Julio y yo eramos los únicos nietos del Shaman, presentes, que bebíamos ayahuasca esa noche. Se activó lo que ahora interpreto como los vasos comunicantes que silenciosos e imperceptibles me enlazaban a él. Mientras él bajaba de su trance, yo empecé a subir, en una especie de guión muy bien sincronizado. El engreimiento absoluto que observé en él ahora lo sentía propio, despierto en una de las realidades que se superponían a mi presencia en la sala de mi casa. Con él vinieron también los demonios y los miedos. Mi cuerpo temblaba y mis brazos se levantaron sin que los pudiese dominar, a pesar que insistía en resistirme. Miedo y rebeldía. Como un adolescente que no aprende de las experiencias, incumplí las premisas que yo mismo me había propuesto. En castigo, mi cuerpo se sacudía y mi voz se deformaba en bramidos, a los cuales creo que intentaba dar ciertos tonos musicales. Por instantes despertaba para pedir que las mujeres canten con el Shaman. Buscaba sosiego. Llamé a mi hermana, la abracé y sollocé. Descendí por un instante al territorio de los mortales y me lancé hacia el segundo piso, tratando de encontrar descanso; pero fue inútil. Caí en la habitación de mis padres y me eché en su cama, donde me revolvía y, por momentos, convulsionaba. No se quiere ir... que termine ya, exclamaba, al tiempo que las fuertes arcadas me empujaban al borde de la cama. Quería expulsar la medicina del interior de mi cuerpo. Me sentí exorcizado. Tenía un yo que quería detenerlo todo, cuando mis yos emergentes se rebelaban. Bajé nuevamente el salón con ayuda de los turistas que llegaron con mi abuelo. Seguía muy mareado, mientras que al resto de personas ya les estaba pasando elefecto. Estaban cantando. A un señor le subió la presión, pero mi abuelo lo controló con ayuda de la familia. Yo aún no conseguía unir mis existencias a una sola realidad. Quería estar lejos de la gente. Me fui a dormir.
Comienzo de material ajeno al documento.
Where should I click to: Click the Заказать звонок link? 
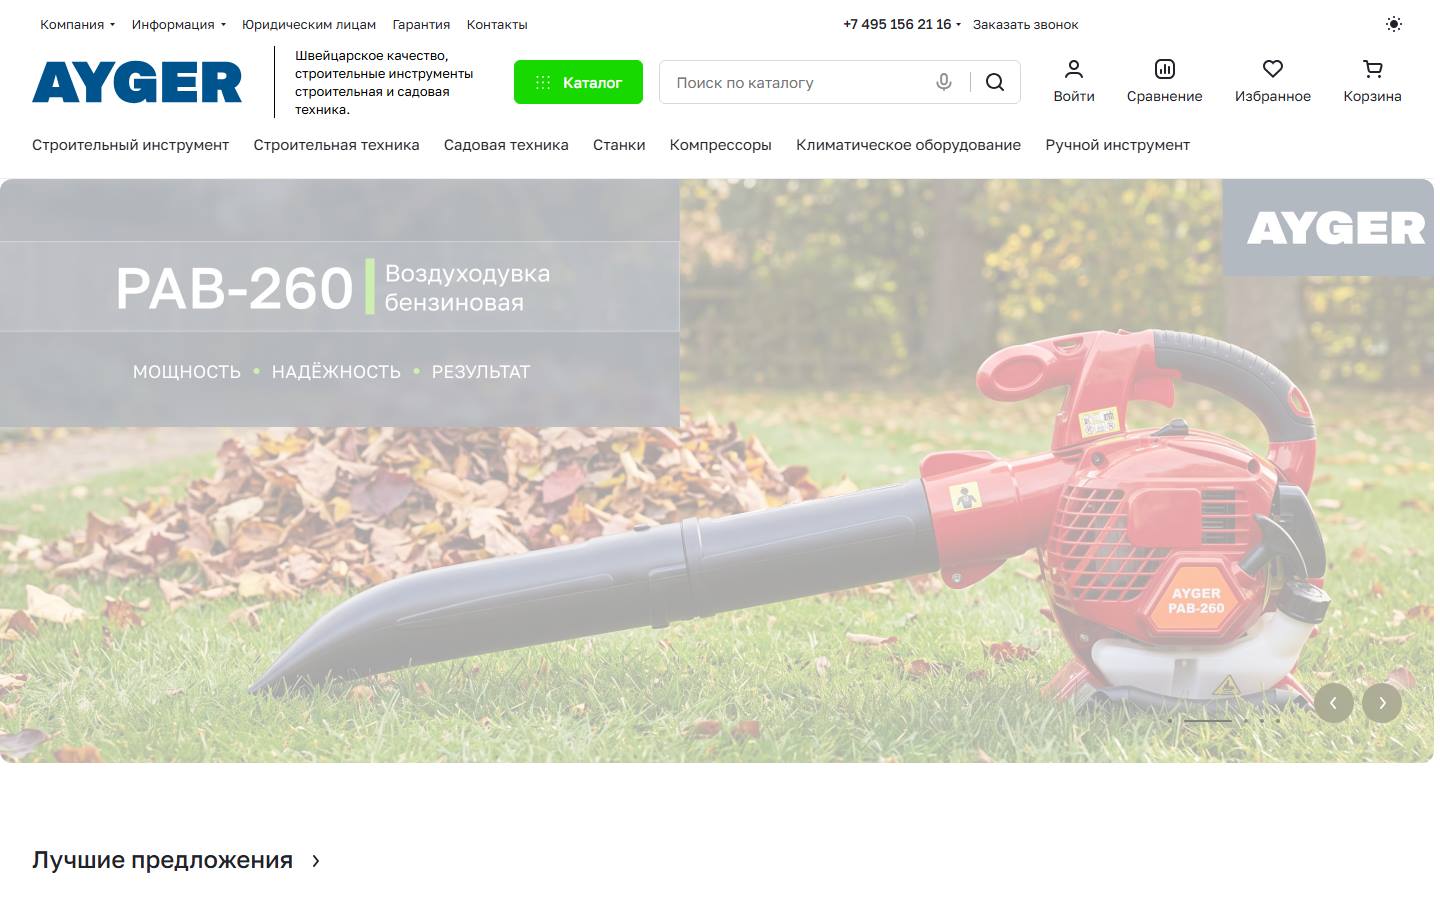(1025, 24)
La resaca espiritual aún la siento a manera de penetrantes confusiones y graves certezas. Es como querer salir de una adolescencia tardía o quitarme los rezagos de ella. Este viaje fue quizás una de las peores sensaciones de mi vida, aunque sus consecuencias psíquicas y sociales recién las estoy decifrando. Como he dicho antes, en la mareación la Madre ayahuasca me prohibió, imperativamente, contar los detalles sobre varias visiones y mensajes, quizás poniendo a prueba una nueva rebeldía de mi parte. Con el tiempo, he ido reconociendo otros pedidos del ayahuasca, como el de obtener la paciencia de los árboles. Se me viene a la cabeza una hermosa frase de Miguel Angel Asturias. Son el alma sin edad de las piedras y la tierra sin vejez de los campos. Veo a mi abuelo Shaman en esas palabras, a la Madre ayahuasca por encima de la historia, a la memoria que prescinde del tiempo y la imaginación que encuentra un lugar en el espacio.